Meilleure réponse - Choisie par le demandeur
Chère madame, je crois que le problème est double, surtout en Amérique du Nord et au Canada. Le système politique est ainsi fait que les politiciens sont, en général, incapables de voir plus loin que la prochaine élection, soit une vision de quatre ans. On gère le système public d'élection en élection sans vision à long terme. Il est pratiquement impossible d'avoir une vision à long terme quand on ne sait pas si on sera là la prochaine fois. De plus, on risque de voir les changements que l'on apporte être transformés ou éradiqués par un gouvernement adverse.En fait, le même problème s'applique à la direction des grandes entreprises, les dirigeants ont intérêts à ne viser que les gains rapides et la vision à court terme, car une bonne partie de leur prime salariale est basée sur les résultats immédiats. On connaît la suite, le monde entier est présentement plongé dans une des pires crises financières à cause de cette façon de faire. C'est un problème grave puisque l'on parle de gens qui gèrent des milliards de dollars au nom de notre bien.

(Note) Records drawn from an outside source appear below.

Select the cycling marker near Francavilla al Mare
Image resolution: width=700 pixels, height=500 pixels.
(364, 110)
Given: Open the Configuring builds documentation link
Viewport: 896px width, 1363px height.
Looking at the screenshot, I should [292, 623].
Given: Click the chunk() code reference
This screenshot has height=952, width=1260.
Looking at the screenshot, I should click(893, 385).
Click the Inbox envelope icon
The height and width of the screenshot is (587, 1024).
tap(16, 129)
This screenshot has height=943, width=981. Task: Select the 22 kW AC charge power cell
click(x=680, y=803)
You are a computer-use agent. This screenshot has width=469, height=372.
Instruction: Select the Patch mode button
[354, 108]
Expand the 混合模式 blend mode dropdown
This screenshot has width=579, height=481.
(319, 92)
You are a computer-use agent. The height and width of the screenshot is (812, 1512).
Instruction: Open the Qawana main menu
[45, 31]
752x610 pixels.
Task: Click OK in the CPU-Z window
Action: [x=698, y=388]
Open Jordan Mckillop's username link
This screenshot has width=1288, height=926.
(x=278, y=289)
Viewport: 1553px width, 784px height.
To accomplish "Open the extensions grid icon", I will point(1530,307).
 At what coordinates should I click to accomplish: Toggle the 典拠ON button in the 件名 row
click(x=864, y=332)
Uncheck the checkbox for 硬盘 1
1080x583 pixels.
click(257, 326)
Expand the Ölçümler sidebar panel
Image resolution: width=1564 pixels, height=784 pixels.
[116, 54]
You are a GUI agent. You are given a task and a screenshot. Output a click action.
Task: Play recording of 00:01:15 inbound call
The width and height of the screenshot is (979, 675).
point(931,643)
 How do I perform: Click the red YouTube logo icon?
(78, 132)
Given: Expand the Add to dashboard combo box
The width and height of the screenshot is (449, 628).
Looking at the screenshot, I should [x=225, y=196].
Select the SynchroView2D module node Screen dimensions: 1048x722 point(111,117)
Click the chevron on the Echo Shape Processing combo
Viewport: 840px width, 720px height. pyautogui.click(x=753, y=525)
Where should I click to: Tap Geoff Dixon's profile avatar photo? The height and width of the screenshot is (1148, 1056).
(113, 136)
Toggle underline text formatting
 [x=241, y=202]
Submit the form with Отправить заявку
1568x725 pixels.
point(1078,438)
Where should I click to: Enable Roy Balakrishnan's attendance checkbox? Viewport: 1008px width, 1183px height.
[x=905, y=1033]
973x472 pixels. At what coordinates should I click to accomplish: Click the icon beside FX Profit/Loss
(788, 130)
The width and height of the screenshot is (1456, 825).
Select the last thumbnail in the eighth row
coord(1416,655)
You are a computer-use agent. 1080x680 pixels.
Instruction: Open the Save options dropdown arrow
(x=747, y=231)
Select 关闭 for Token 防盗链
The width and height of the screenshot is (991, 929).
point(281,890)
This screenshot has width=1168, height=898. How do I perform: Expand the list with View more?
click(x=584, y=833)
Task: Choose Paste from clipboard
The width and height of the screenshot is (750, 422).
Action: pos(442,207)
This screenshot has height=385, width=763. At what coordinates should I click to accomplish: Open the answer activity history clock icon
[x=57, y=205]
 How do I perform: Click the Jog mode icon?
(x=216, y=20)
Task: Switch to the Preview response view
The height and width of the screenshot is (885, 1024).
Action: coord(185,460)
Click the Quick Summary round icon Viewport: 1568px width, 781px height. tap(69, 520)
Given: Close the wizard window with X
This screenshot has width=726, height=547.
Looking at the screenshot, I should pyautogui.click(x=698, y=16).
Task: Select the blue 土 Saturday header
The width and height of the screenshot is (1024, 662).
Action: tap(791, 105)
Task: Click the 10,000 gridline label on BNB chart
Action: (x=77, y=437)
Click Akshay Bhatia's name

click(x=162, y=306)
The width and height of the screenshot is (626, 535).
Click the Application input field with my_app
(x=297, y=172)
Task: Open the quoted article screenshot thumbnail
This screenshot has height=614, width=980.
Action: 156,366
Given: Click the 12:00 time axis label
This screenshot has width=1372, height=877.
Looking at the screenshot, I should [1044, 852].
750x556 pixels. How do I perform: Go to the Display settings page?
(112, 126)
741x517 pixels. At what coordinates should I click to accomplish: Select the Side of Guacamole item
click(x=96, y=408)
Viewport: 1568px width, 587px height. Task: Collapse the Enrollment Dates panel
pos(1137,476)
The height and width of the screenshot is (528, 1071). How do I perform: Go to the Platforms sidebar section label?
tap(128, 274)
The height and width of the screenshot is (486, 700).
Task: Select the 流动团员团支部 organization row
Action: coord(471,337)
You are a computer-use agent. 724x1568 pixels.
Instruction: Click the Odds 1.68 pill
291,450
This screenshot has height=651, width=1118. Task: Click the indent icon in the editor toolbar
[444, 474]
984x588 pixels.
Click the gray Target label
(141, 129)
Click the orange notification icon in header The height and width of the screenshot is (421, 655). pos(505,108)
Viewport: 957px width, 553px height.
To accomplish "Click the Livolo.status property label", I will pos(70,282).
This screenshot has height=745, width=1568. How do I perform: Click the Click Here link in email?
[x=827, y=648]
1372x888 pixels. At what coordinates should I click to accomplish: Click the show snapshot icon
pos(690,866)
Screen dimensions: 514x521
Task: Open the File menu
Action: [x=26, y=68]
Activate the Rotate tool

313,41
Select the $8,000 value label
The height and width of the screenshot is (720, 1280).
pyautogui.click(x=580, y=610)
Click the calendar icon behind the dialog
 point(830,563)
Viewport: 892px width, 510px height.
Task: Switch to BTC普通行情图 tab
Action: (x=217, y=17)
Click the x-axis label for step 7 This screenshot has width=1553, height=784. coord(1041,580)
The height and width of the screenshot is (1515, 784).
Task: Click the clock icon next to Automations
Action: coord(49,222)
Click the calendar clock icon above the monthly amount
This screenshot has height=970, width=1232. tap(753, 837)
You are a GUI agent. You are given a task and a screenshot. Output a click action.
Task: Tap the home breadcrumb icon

C'est ce qui me tracasse le plus, il semble que les politiciens jouissent d'une immunité fasse à leur fonction (sauf dans le cas d'erreurs graves et criminels), j'aurai confiance dans les politiciens quand ceux-ci deviendront imputables des décisions qu'ils prennent en notre nom. Dans les années 70 les gouvernements ont successivement empunté des milliard de dollars afin de moussé leur popularité, l'État interventionniste était de mise. Maintenant, l'État se veut le moins interventionniste possible, il se veut l'ami des grandes corporations, seules dispensatrices de la richesse. On nous rabat les oreilles avec ce nouveau discours néolibéral, on nous parle de retour vers les vrais valeurs (plus conservatrices) qui ne sont, en fait, qu'un ramassit d'autoritarisme et d'intégrisme religieux. Sous le couvert de la lutte au terrorisme, on nous enlève graduellement nos libertés et on se permet d'espionner nos vies.
Madame, ce qui est en jeu ici, c'est le sort de la démocratie et de la liberté. Au nom de la justice, on viole les plus grandes lois de l'humanité (les droit de l'homme), on nous ment, on déguise les informations et sous le couvert de la sécurité nationale on passe outre les droits à la vie privée. J'ai hâte de voir un politicien ou une politicienne qui respecte sa parole, un politicien qui sache faire la différence entre l'agenda de son parti politique et l'agenda réel dont nécessite la population. Il est temps de dire la vérité au monde, de cesser de nous compter des romans à l'eau de rose. Les choses vont mal et bien, dite le. Les mesures nécessaires pour assurer la pérennité du systéme doivent être prise maintenant, même si cela veut dire des mesures impopulaires, un bon politicien n'est pas celui qui passe son temps à donner des bonbons (coupures de taxes) à ses citoyens. Être politiciens ne devrait pas être un choix de carière, mais une vocation au même titre que médecin ou infirmière. Lorsqu'on travail pour le bien public, l'intérêt premier devrait être justement le bien de ce public et non la gloire que l'on en retire ou les bénifices futurs, on a qu'à regarder le nombres d'homme d'état qui finissent par siéger sur des conseils d'administrations corporatifs un fois leur carrière politique terminée.